「憲法9条2項削除」が持論の石破前総理「1項をきちんと残している限り“日本が戦争をする国に”ならない」主張 改憲・護憲で“分断”には「意見に賛同する人たちばかり集まって盛り上がっても何も得られない」
■「今の政治状況『9条』を『どう変える』と国民に向けて問うのかが分からない」
高市政権、そして自民党は憲法9条改正への理解を得られるのだろうか。石破前総理は、次のように述べた。 【石破前総理】「今の政治状況を見ていると、一体『9条』を『どう変える』ということを、国民に向けて問うのかが分からないですものね。 総理大臣もそこを明確に述べていない。私は、そうすると今の状況はずっと続くんじゃないかって思うんです。 だから、何が変わるんだ。『(自衛隊を明記するだけで)何も変わりません、名前だけです』っていうことであれば、そう言えばいい」 そしてまた、(2項で)国の交戦権はこれを認めないっていうのもね、『戦いを交える権利。

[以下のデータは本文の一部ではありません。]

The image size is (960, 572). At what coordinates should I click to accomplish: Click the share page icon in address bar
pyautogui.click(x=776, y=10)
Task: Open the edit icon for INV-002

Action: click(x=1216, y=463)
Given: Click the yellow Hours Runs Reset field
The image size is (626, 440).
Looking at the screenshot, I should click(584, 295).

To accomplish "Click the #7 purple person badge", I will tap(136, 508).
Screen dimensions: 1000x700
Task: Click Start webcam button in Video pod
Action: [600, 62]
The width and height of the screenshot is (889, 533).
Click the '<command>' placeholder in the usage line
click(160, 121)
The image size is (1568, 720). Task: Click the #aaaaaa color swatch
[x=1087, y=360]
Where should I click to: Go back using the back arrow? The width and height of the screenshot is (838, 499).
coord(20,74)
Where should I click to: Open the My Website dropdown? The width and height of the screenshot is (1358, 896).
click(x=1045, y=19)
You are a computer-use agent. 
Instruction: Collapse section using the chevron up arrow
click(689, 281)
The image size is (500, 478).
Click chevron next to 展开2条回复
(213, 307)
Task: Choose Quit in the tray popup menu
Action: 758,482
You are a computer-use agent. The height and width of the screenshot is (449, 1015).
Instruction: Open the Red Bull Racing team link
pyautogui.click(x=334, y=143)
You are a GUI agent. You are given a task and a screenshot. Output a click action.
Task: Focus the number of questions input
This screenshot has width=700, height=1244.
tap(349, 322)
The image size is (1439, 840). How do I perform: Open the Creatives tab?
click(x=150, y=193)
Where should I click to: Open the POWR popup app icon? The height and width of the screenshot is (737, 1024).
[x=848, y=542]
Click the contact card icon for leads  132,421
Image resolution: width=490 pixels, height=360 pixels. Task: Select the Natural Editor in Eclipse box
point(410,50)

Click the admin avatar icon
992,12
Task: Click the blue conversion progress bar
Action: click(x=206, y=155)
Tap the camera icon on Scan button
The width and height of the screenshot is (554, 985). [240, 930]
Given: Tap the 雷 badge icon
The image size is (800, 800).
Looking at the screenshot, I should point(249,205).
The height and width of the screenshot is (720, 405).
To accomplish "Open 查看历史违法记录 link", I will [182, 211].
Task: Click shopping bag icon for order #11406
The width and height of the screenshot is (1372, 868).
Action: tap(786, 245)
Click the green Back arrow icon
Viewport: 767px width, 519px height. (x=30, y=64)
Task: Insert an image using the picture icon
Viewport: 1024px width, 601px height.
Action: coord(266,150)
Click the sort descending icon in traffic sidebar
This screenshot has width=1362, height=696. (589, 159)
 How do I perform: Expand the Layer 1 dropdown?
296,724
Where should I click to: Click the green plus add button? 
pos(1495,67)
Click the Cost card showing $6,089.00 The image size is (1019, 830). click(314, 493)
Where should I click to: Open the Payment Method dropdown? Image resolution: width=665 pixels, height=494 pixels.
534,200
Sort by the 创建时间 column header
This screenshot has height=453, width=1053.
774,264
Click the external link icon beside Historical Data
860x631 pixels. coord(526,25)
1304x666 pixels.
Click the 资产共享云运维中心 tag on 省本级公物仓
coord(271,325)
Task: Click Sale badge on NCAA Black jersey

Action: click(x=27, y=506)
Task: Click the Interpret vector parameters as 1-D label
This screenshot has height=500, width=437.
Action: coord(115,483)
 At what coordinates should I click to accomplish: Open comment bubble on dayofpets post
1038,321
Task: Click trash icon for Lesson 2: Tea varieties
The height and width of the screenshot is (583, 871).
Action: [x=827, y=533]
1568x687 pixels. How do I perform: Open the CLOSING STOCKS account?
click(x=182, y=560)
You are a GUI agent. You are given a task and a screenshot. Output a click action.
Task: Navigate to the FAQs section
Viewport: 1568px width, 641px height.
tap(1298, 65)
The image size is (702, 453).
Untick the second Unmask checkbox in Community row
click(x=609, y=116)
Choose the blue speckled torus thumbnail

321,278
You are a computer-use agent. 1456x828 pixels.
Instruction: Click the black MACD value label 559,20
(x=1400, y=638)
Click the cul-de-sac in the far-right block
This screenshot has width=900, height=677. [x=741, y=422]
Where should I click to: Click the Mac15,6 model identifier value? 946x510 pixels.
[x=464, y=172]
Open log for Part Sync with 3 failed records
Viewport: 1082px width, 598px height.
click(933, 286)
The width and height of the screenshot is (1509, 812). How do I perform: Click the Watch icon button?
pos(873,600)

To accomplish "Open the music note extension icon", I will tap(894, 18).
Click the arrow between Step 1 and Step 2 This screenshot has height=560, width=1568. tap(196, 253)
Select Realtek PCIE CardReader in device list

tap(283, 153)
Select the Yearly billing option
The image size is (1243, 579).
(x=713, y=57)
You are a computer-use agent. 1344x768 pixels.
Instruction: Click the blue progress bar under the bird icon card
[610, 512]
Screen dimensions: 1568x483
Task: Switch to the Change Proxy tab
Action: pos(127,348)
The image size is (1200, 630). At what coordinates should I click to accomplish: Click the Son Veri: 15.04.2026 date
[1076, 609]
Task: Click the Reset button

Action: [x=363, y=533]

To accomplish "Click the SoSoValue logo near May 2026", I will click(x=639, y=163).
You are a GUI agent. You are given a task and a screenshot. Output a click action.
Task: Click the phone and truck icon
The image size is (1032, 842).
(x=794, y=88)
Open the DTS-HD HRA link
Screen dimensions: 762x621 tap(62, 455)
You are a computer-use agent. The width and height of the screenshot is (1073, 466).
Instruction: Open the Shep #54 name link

そんなもんダメだよね』っていうふうに理解してる人は圧倒的に多いんだろうと思うけれど。 そうじゃなくて、交戦権の中身は、捕虜は虐待しちゃいけませんとか、無差別爆撃やっちゃいけませんとか、戦争のルールのことなんですよね。 『交戦権を認めません』ってことは、『おいおい』と。『捕虜虐待するのか、無差別爆撃するのか』ってことになる。 だから、言葉の定義をきちんと明らかにした上で国民に判断を求めるってことが、政治が国民に対する誠実な態度じゃないですか」
■編集後記
憲法9条をめぐる議論は、改憲派、護憲派ともに理念が先行し、大きな隔たりがうまれている。 戦後日本を形作ってきた憲法9条の改正を主張するのであれば、単なる理念ではなく、「何をどう変えるのか」を具体的に示すべきではないか。 分断を乗り越え、様々な立場の国民1人1人に誠実に向き合う政治とはなんなのか、がいま、問われている。